By Santhosh V. Perumal/Business Reporter

With Qatar launching Middle East and North Africa's (Mena) first Renminbi (RMB) centre, transaction costs for trade and investments are set to decline and provide another window for domestic banks to expand their product portfolio and enhance revenues.
For Qatar and other economies in the region, the QRC or Qatar Renminbi Centre will lessen the dependence on the US dollar, while for China; it will provide access to China's onshore RMB and foreign exchange markets to local financial institutions fostering cross-border use of the Renminbi, which is the ninth largest most traded currency in the world.
The QRC was launched by HE Prime Minister Sheikh Abdullah bin Nasser bin Khalifa al-Thani in the presence of Qatar Central Bank (QCB) governor Sheikh Abdullah bin Saoud al-Thani, Chinese Ambassador Gao Youzhen and Industrial and Commercial Bank of China (ICBC) chairman Jiang Jianqing. ICBC is the clearing bank for the Chinese currency deals in Qatar.
“The launch of the region’s first RMB clearing centre in Doha creates the necessary platform to realise the full potential of Qatar’s and the region’s trade relationship with China,” QCB governor said.
QRC will facilitate greater cross-border RMB investment and financing by businesses, and promote greater trade and economic links between China and the region, paving the way for better financial co-operation and enhancing the preeminence of Qatar as the financial hub in Mena, he said.
Highlighting that Qatar has “illustrious” relationships with China; he said it witnessed a rising growth since Doha started exporting liquefied natural gas to China, resulting in the high increase of the Qatari exports to China.; while the imports of Qatar from China reached around QR12bn in 2014, thus China becoming the second largest exporter to Qatar and its fourth largest trade partner globally.
The QRC will facilitate the trade business between China and the region, and encourage RMB investments, along with providing liquidity and support required for monetary stability, the governor said.
An agreement was signed last year between the QCB and the People’s Bank of China, during the visit of HH the Emir Sheikh Tamim bin Khalifa al-Thani to China; stipulating the establishment of a bilateral line for currency exchange for the amount of RMB35bn for three years.
China had also announced that Qatar will be granted RMB30bn, enabling any firm, which is licensed to manage the investment funds in Qatar, to invest in the Chinese firms listed in the Chinese stock markets.
Stressing on the benefits for trade and investment sector, official sources said by doing away with the need for conversion of the local currency into dollar and then into Chinese currency, transactions costs would come down by at least 6% to 7%.
RMB is now being increasingly sought after as an international denomination and more so in the last two to three years and considering the level of engagement the Asian country has with the region, it is a win-win situation for both, they said.

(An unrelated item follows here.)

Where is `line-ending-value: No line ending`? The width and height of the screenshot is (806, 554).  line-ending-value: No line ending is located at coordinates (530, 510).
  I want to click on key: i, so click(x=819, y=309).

“Looking to the future, it will improve the ease of transactions between companies in the region and China by allowing them to settle their trade directly in RMB, drawing increased trade through Qatar and boosting bilateral and economic collaborations between Qatar and China,” according to Jianqing.
The official said it is for the domestic banks to expand their universe by developing various products structured around RMB; otherwise the global lenders, which are already established in the country, will enhance their market share.
With the launch of QRC, banks are now able to expand their investment portfolios of financial services and products through the facilitation and issuance of financial instruments as the trading of debt market, interest rate and commodity derivative products denominated in the RMB.
A memorandum of understanding was also signed between the National Treasury of Kenya and the Ministry of Finance of Qatar in support of the Nairobi International Financial Centre.